His time spent in Glasgow’s shipyards comes up frequently in conversation with Billy, a place where he began to realise there was another life away from the overbearing aunts who raised him after his mum walked out on him as a three-year-old. Or the father who abused him for four years from the age of 10, as revealed in Pamela’s biography of her husband.

“I was really happy when I was in the shipyards, all these new friends, it was lovely,” he accords. “I never wanted to be a foreman or anything.

“I’ve never been an ambitious guy, I’ve been managed by ambitious people. I was dragged screaming from the folk clubs and put into the concert halls by my manager Frank Lynch. It was hugely successful but it wasn’t my idea.

“And my move into comedy came about because Gerry Rafferty was better than me at songwriting (the pair performed together as folk band The Humblebums).

“I was doing these comic monologues between the songs and they were getting longer and longer.

“I remember we were sat down in Queen Street station, on our way to the east coast to play a show in Arbroath or Dundee, I can’t quite remember, and I said, ‘Look, I think we’ve got to stop this,’ because I think I was beginning to irritate him.

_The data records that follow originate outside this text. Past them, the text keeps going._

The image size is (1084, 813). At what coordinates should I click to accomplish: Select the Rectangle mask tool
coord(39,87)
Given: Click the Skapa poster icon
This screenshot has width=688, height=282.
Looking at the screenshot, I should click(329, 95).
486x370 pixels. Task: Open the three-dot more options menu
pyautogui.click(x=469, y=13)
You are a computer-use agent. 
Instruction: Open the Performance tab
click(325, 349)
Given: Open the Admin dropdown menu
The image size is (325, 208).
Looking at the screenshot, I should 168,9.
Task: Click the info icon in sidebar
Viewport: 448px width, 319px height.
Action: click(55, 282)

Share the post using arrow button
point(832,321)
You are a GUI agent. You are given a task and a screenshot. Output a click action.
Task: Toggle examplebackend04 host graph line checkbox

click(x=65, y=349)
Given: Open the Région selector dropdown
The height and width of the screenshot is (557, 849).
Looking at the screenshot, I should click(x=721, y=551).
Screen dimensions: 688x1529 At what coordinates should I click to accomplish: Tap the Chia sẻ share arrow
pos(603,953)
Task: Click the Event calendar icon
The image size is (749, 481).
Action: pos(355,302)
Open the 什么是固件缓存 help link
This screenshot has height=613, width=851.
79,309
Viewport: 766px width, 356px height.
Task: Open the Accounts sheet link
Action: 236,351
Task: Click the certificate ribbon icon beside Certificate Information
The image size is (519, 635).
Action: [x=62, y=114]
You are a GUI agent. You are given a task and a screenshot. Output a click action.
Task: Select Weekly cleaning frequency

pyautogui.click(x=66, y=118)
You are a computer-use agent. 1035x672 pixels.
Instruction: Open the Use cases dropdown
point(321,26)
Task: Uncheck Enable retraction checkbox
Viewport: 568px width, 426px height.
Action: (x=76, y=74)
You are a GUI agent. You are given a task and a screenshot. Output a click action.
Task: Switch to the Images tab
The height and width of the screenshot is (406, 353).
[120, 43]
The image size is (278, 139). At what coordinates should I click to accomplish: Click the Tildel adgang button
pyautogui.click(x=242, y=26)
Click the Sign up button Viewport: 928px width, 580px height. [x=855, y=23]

“And then he’d perform a lovely song and I’d walk off. ‘Summertime’ accompanied to the sound of my feet walking across the stage towards the exit!”

We both laugh at the image. When you’re in the company of Billy Connolly, laughter is a shared experience.

Our Verdict – 5/5

A joyous film that manages to make you leave the cinema feeling good despite tackling the subjects of divorce, mental breakdown and terminal cancer.

This is in large part down to the performances of the three young children involved, five-year-old Harriet Turnbull, Bobby Smalldridge, aged six, and Emilia Jones (11), whose lovability shines through in the improvised style that the film’s directors, Guy Jenkin and Andy Hamilton, have used previously on the BBC sitcom Outnumbered by its creators.

The summer season may be over, but this a Holiday I’d happily revisit time and time again.

What We Did on Our Holiday is at cinemas now. Billy’s High Horse tour begins on Monday, September 29, in Aberdeen. For further dates, see www.billyconnolly.com.